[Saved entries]
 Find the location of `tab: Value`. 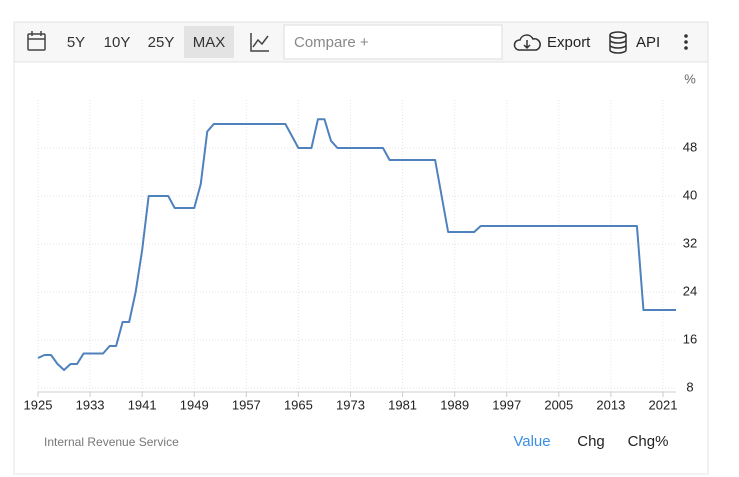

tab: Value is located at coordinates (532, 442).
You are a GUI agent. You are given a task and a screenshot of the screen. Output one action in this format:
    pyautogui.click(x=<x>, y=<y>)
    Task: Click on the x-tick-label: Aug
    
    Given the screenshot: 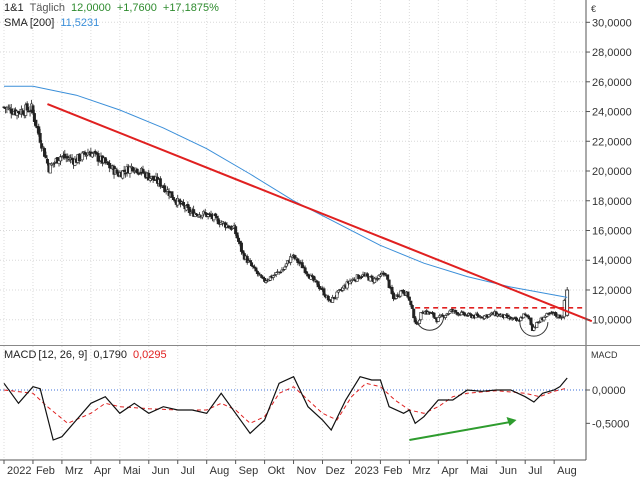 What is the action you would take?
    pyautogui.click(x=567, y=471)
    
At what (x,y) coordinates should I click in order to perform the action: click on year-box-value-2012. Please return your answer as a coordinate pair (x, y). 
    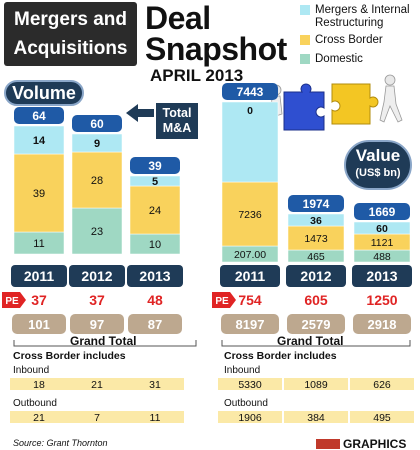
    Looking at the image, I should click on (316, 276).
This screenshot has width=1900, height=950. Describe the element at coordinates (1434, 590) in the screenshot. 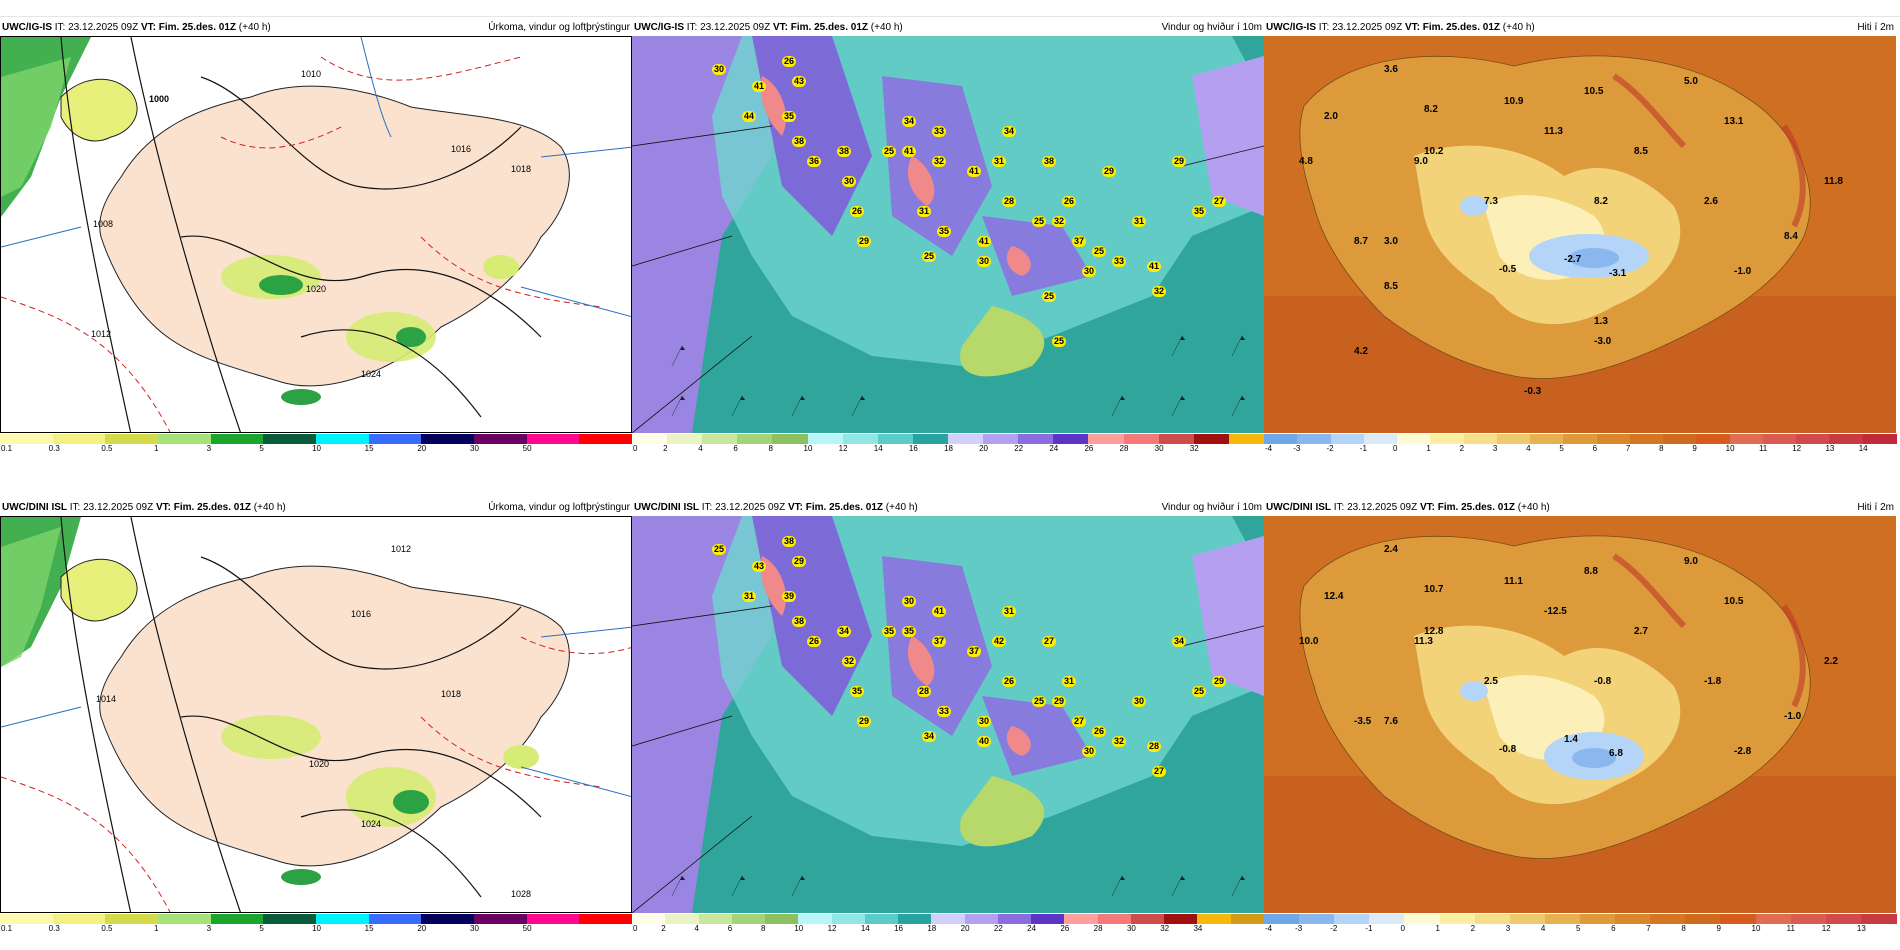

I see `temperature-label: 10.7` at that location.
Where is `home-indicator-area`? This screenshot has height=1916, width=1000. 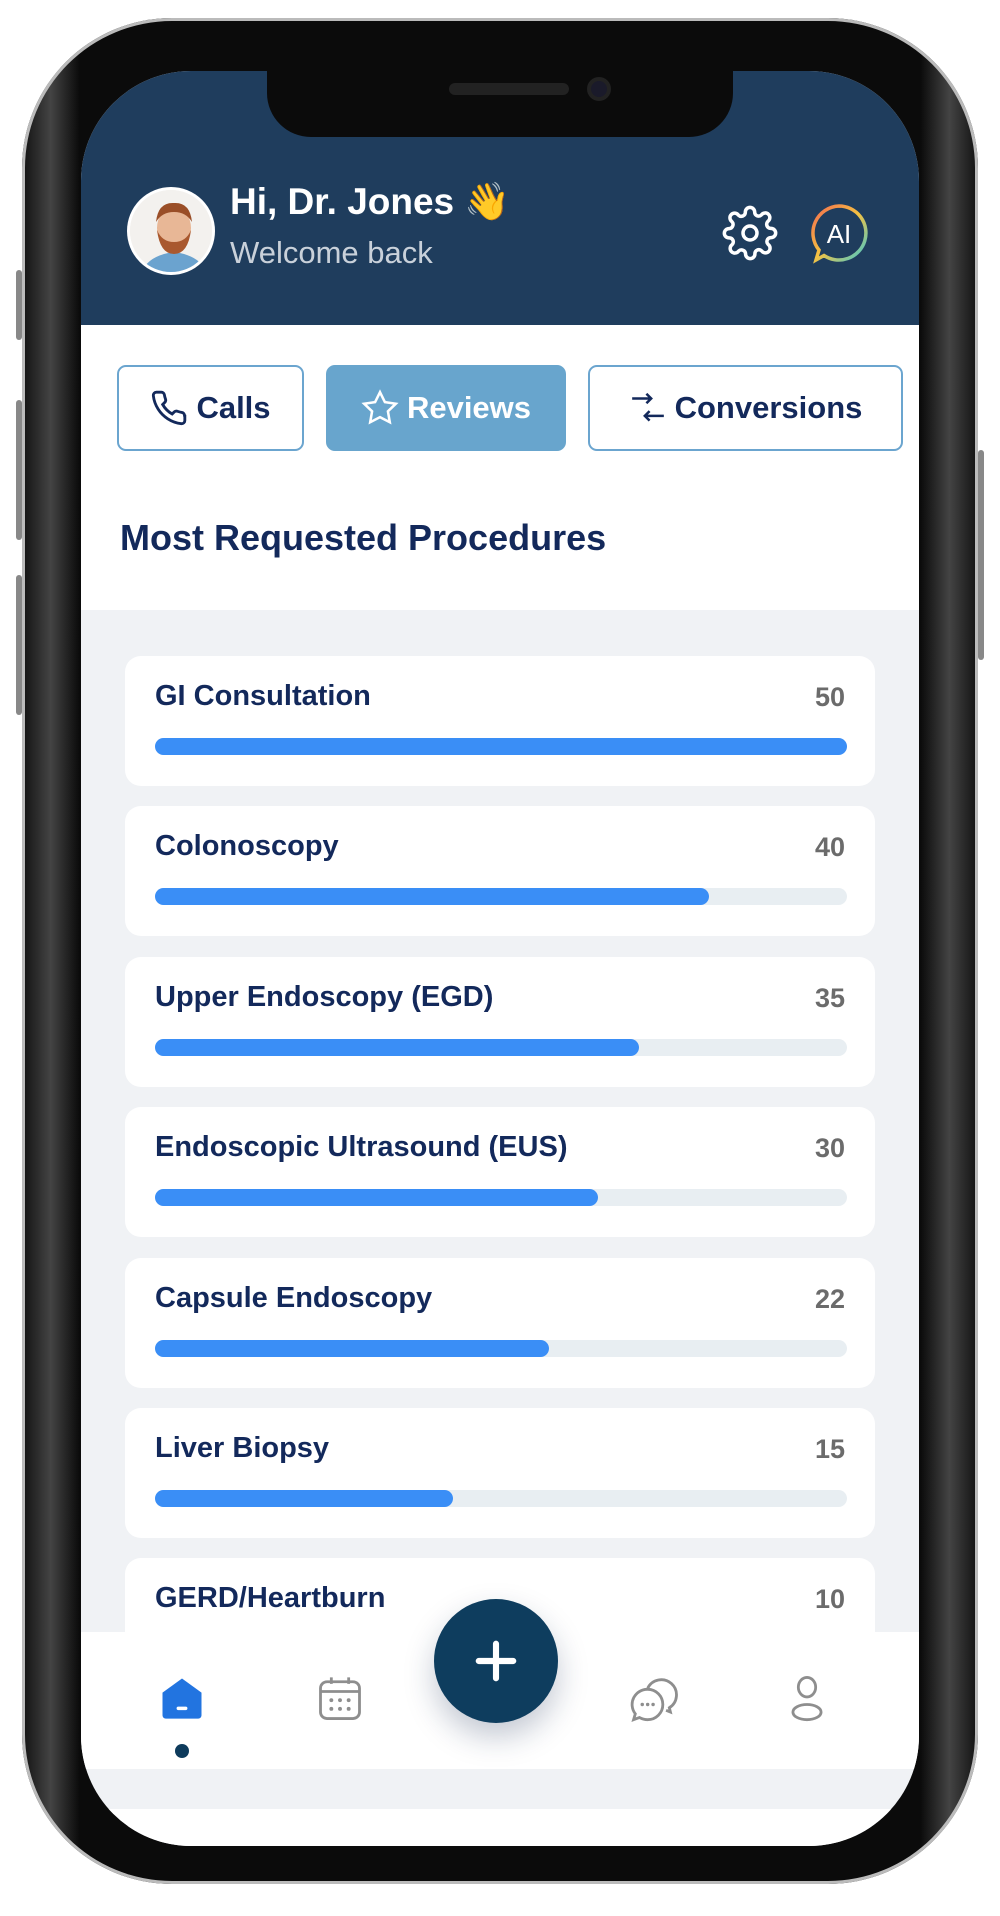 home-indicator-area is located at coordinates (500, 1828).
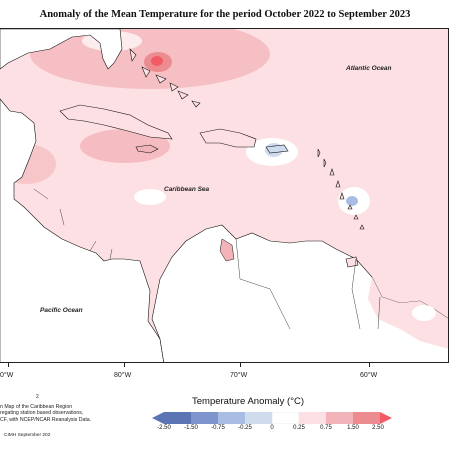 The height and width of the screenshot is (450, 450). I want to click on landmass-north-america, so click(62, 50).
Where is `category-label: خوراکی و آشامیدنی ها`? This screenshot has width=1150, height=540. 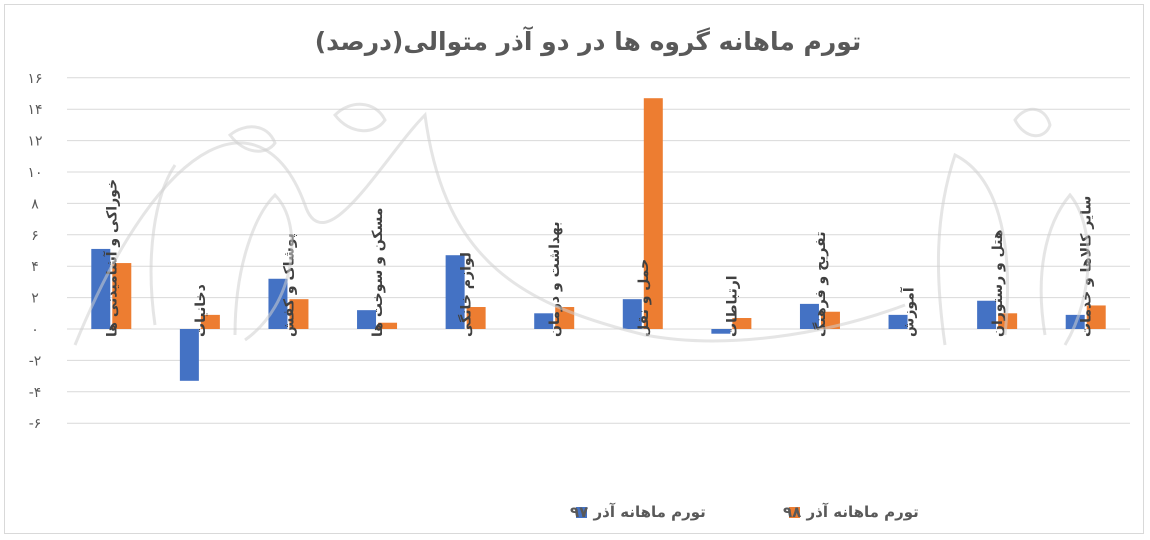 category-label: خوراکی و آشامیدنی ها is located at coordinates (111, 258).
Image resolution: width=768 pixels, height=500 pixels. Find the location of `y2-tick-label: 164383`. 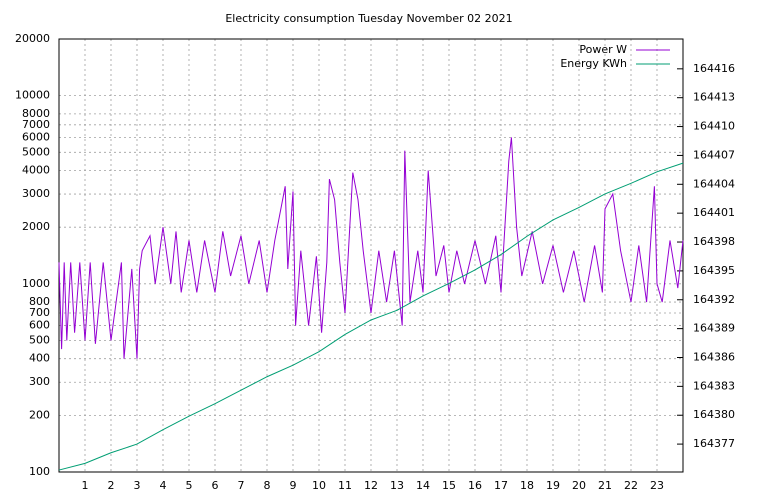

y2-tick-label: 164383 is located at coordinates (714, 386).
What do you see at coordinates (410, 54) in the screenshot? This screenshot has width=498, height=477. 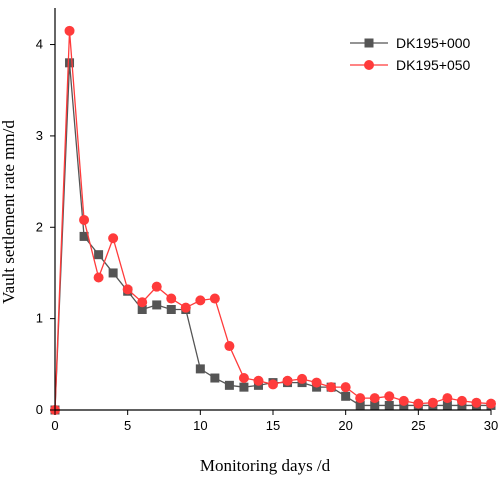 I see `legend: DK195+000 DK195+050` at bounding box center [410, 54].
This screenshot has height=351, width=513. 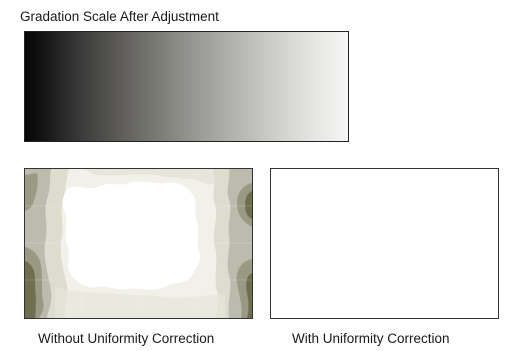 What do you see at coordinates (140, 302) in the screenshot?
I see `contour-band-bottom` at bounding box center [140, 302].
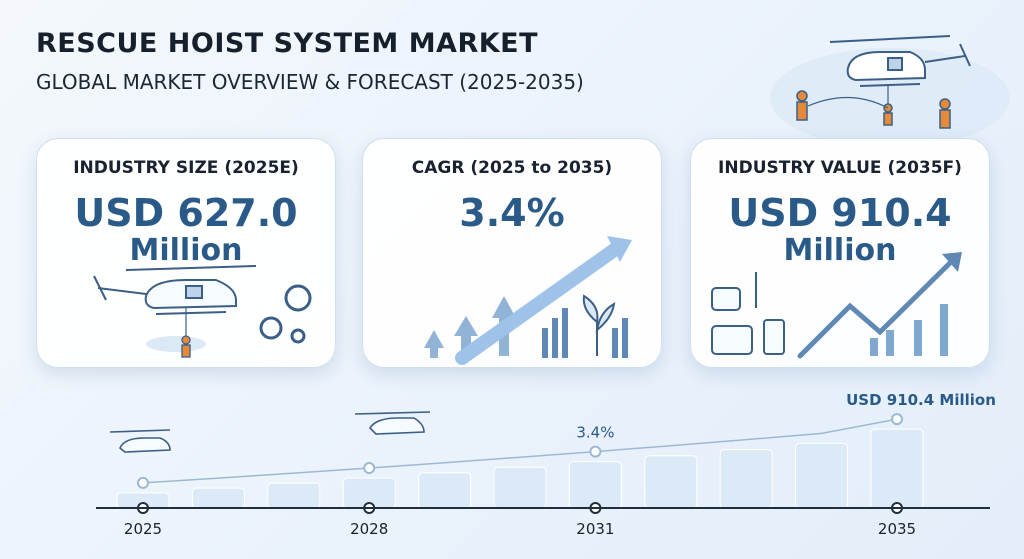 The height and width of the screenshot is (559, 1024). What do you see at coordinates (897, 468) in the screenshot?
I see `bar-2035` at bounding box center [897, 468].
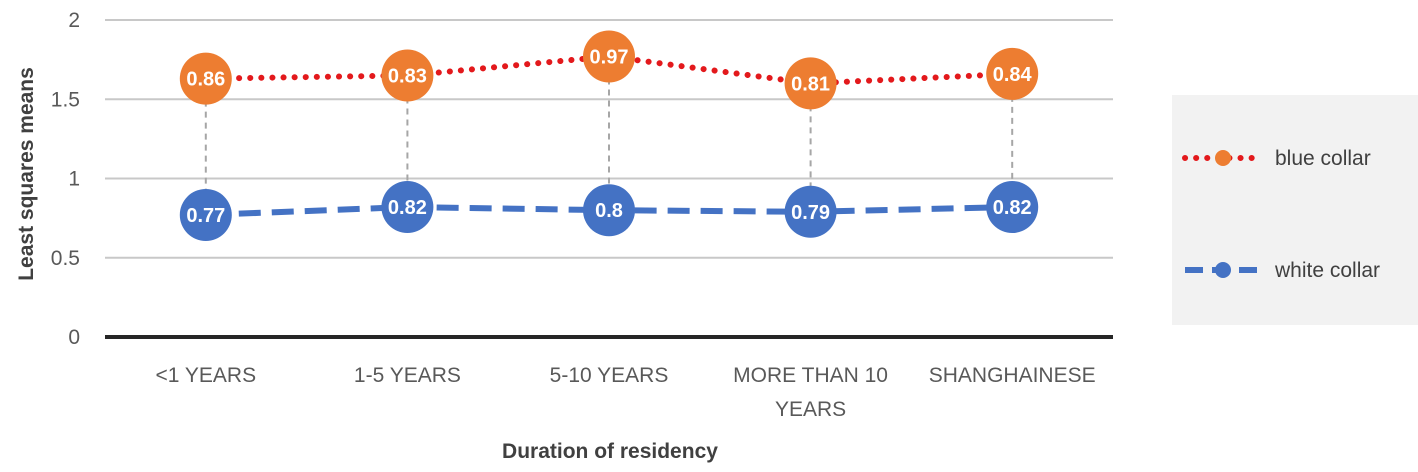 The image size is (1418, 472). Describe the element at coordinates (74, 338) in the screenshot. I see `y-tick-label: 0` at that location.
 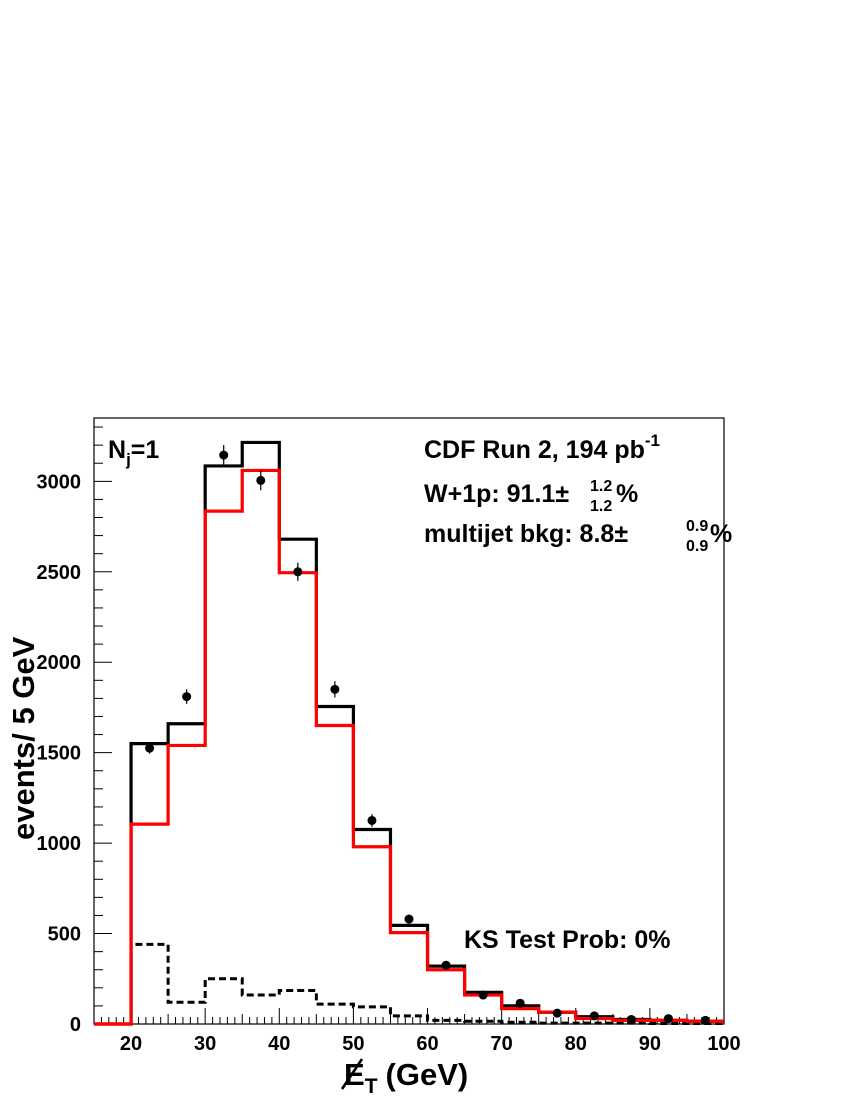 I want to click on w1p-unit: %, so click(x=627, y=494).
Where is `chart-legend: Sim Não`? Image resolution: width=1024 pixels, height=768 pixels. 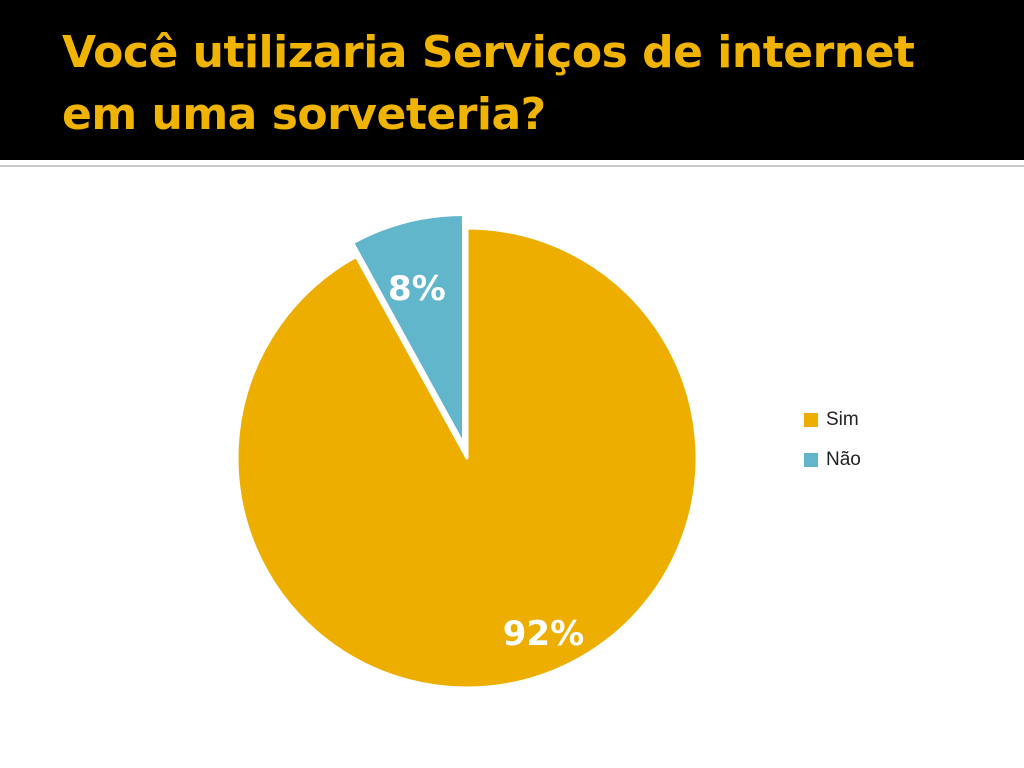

**About this task**.
Can you recast the records, from the line containing "I want to click on w1p-unit: %, so" through the end of the records, as a Markdown table with the columns No. and Line? Leave out blank lines and pictures.

**Result below**.
| No. | Line |
|---|---|
| 1 |   I want to click on w1p-unit: %, so click(x=627, y=494). |
| 2 | Where is `chart-legend: Sim Não`? Image resolution: width=1024 pixels, height=768 pixels.  |